* Brief *
In the items below, swap each "tab" for "panel" and leave everything else the same.

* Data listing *
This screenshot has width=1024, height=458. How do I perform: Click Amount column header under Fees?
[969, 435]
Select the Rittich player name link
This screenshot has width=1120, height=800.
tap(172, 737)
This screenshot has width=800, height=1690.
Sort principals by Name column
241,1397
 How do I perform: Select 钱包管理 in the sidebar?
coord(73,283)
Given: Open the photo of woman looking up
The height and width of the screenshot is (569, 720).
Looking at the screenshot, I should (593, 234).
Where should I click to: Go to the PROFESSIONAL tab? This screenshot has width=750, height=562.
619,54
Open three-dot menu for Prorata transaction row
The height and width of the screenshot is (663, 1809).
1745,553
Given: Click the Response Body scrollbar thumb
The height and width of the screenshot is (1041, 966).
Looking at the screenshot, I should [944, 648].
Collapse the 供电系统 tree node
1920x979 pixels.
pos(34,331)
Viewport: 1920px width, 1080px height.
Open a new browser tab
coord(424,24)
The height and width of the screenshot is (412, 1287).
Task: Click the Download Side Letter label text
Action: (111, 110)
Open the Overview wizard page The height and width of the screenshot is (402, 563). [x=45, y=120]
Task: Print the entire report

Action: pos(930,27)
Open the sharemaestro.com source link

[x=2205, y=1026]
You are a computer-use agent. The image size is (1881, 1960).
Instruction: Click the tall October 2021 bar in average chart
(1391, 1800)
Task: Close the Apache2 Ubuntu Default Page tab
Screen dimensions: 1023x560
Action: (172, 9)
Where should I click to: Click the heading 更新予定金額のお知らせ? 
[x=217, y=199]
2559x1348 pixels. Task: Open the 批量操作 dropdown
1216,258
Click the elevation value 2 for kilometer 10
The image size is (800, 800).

* Result for this task *
This screenshot has width=1024, height=458. How do I perform: Click Amount column header under Fees?
[969, 435]
Select the Rittich player name link
This screenshot has width=1120, height=800.
tap(172, 737)
This screenshot has width=800, height=1690.
Sort principals by Name column
241,1397
 How do I perform: Select 钱包管理 in the sidebar?
coord(73,283)
Given: Open the photo of woman looking up
The height and width of the screenshot is (569, 720).
Looking at the screenshot, I should (593, 234).
Where should I click to: Go to the PROFESSIONAL panel? This screenshot has width=750, height=562.
619,54
Open three-dot menu for Prorata transaction row
The height and width of the screenshot is (663, 1809).
1745,553
Given: Click the Response Body scrollbar thumb
The height and width of the screenshot is (1041, 966).
Looking at the screenshot, I should [944, 648].
Collapse the 供电系统 tree node
1920x979 pixels.
pos(34,331)
Viewport: 1920px width, 1080px height.
Open a new browser panel
coord(424,24)
The height and width of the screenshot is (412, 1287).
Task: Click the Download Side Letter label text
Action: (111, 110)
Open the Overview wizard page The height and width of the screenshot is (402, 563). [x=45, y=120]
Task: Print the entire report

Action: pos(930,27)
Open the sharemaestro.com source link

[x=2205, y=1026]
You are a computer-use agent. The image size is (1881, 1960).
Instruction: Click the tall October 2021 bar in average chart
(1391, 1800)
Task: Close the Apache2 Ubuntu Default Page panel
Screen dimensions: 1023x560
Action: (172, 9)
Where should I click to: Click the heading 更新予定金額のお知らせ? 
[x=217, y=199]
2559x1348 pixels. Task: Open the 批量操作 dropdown
1216,258
Click the elevation value 2 for kilometer 10
The image size is (800, 800).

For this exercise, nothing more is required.